Below are the prices we traded the stock at.

PROUD
How could we be proud of this position? We did the dumbest thing traders can do, which is add to a losing position. Right? Only a broker would tell a client (it is not his money after all) to go in and dollar cost average. That strategy hasn't worked for a lot of companies that eventually went out of business like Enron.
The DIFFERENCE is that we are trading an option position around this. We are not dollar cost averaging losses, but rather taking a position that is hedged and adjusting it. We are utilizing a ratchet wrench when everyone else is playing with knives. A ratchet wrench is a great tool because it only turns one way. Once you tighten something, it cannot go backwards. With the adjustment of the collar position, we keep locking in the stock from going backwards. We are NOT trying to catch a falling knife.
We can be very proud that we didn't take out a position and pray it would succeed. We took an intellectual and proactive stance to assist in the success. We took out chance.
PUT SIDE
Below are the call and put transactions we did over the course of less than 9 months. You will likely not understand the nuances, but they have been listed anyway. One may not understand quite yet what we did, but one can see that there must have been a systematic approach in place – and there was.
You will also notice that the bottom of the sheet shows the options made a net profit of almost $13,000. We would have been MUCH better off with a loss in the option positions as a likely stock profit would have been an even better example.
But the purpose of this example is NOT to show off how good we are. If we wanted to do somersaults and magic tricks, we could have picked trades like our Advanced Risk Reversals or Rolling Thunder trades that had zero money into the position, yet have the capability of making, say, $55,000.

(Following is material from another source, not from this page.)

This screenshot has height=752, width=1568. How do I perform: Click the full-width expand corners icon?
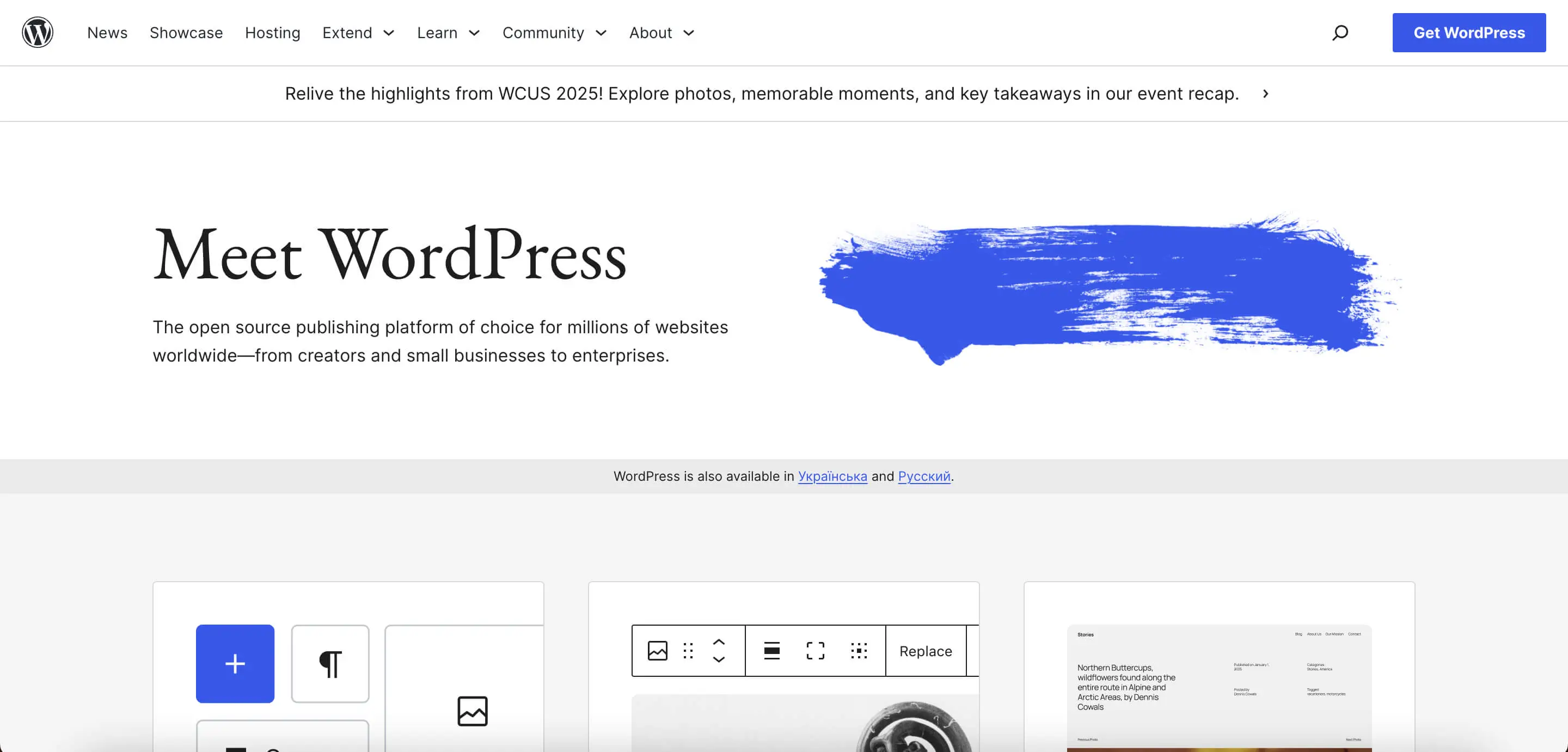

The purpose is to illustrate how options have gotten a bad reputation. They are risky in the hands of someone inexperienced just like a chainsaw in a drunk's hands, which usually results in a trip to the emergency room. But options were designed as a risk management tool and that is what we are trying to show.


CLOSING
We in fact closed this position out in July after the stock got back to the original purchase price of $54.57. The profits were astronomical since we didn't lose on the stock. As a matter of fact, we ended up picking up even more shares along the way between June and July. Again, showing off is not the purpose.
Had we closed the position with the stock unchanged, it would not have demonstrated the power of hedging. The fact that the stock was LOWER than every share purchase price and we were still up $5,557.15 (-$7394.85 stock loss + $12,952 option profit) shows how a hedge can save someone from financial ruin.
MATH CLOSE STOCK ONLY
Had we just bought the original $900 shares of stock for $54.57, we would have lost $6.32 per share (-$5,688). This is a NET -11.6% LOSS.
MATH CLOSE HEDGED
We made a total of $5,557.15 on our initial investment of $49,113 ($54.57 X 900). This comes to an 8.8% return in a stock that is down. What is more remarkable is that we keep picking up more and more shares without adding a penny to the position.
Had the stock been purchased on margin, we would have put up half the money and doubled our returns to 17.6%.
Want to do something really pretty? Figure out how much stock we started with on our original $49,111 investment and how much we ended up with. Remember, we had 1196 shares trading at $48.25. We now have a stock position worth $57,707.
LESSON:
Hopefully this short study opens one’s eyes into the power of hedging. Many people are trading afraid for no reason. Knowing the position is safe is often worth more than even the additional profits. Without the hedge, we would have lost at 11.6%, but with the hedge, we made 17.6% (on margin). That is a 29.2% absolute swing in less than 9 months.